Instructions to follow: The lines to print are the one containing "[Share this on Pinterest] (105, 1900)" and every line after it through the end of the entries below. Print them exactly and nothing else.

Source data
*** Block opens ***
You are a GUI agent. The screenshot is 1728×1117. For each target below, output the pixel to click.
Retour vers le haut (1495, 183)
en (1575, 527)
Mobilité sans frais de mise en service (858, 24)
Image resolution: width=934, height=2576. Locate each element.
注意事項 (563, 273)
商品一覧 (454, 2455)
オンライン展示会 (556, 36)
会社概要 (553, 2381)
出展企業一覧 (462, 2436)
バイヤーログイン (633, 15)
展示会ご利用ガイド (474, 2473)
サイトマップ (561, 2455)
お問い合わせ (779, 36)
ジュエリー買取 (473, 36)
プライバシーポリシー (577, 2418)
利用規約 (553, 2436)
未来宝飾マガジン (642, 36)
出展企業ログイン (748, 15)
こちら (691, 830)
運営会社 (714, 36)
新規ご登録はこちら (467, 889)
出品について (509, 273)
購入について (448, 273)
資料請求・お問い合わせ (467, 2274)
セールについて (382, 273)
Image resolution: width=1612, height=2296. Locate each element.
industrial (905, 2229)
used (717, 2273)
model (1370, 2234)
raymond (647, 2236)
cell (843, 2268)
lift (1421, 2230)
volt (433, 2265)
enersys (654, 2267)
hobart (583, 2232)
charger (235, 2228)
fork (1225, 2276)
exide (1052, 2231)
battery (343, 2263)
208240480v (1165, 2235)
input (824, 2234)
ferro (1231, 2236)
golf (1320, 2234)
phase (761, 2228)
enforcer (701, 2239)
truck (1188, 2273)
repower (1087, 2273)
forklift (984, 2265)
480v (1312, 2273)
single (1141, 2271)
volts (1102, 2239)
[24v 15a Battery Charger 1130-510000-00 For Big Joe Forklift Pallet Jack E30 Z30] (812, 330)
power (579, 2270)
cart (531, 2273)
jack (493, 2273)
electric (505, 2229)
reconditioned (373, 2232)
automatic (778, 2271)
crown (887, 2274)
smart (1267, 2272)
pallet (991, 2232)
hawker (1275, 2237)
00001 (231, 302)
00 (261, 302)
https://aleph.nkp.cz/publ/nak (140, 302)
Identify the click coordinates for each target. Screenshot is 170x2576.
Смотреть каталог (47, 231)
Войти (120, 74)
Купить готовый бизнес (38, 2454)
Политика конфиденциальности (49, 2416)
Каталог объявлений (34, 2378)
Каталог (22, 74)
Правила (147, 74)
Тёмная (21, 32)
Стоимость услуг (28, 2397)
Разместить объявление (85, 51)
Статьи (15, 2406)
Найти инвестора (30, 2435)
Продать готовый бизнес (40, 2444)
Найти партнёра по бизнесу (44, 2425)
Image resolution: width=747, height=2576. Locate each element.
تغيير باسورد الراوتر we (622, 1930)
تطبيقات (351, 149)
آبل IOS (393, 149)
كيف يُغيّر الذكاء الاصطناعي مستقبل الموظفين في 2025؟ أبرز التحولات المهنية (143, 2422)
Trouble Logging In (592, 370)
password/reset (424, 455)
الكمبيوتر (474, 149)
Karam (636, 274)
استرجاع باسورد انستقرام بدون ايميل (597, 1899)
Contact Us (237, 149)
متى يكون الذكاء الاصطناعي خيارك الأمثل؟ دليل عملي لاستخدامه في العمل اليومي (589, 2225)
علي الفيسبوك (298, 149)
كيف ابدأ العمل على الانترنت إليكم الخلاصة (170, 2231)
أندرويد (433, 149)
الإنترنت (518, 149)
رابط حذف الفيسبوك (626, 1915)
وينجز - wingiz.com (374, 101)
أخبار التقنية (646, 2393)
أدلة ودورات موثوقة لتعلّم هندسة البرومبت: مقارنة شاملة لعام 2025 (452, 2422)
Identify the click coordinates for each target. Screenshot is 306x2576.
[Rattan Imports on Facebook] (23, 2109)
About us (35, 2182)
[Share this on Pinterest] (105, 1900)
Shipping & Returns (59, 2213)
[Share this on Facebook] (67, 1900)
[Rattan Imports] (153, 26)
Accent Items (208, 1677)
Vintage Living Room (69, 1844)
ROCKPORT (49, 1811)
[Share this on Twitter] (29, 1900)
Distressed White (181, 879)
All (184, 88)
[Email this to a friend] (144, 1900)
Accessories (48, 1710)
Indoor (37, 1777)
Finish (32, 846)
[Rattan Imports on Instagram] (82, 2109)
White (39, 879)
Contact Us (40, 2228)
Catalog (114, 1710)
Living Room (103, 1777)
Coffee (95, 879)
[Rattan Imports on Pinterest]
*** Block closes ***
Output for this exercise:
[Share this on Pinterest] (105, 1900)
Shipping & Returns (59, 2213)
[Share this on Facebook] (67, 1900)
[Rattan Imports] (153, 26)
Accent Items (208, 1677)
Vintage Living Room (69, 1844)
ROCKPORT (49, 1811)
[Share this on Twitter] (29, 1900)
Distressed White (181, 879)
All (184, 88)
[Email this to a friend] (144, 1900)
Accessories (48, 1710)
Indoor (37, 1777)
Finish (32, 846)
[Rattan Imports on Instagram] (82, 2109)
White (39, 879)
Contact Us (40, 2228)
Catalog (114, 1710)
Living Room (103, 1777)
Coffee (95, 879)
[Rattan Imports on Pinterest]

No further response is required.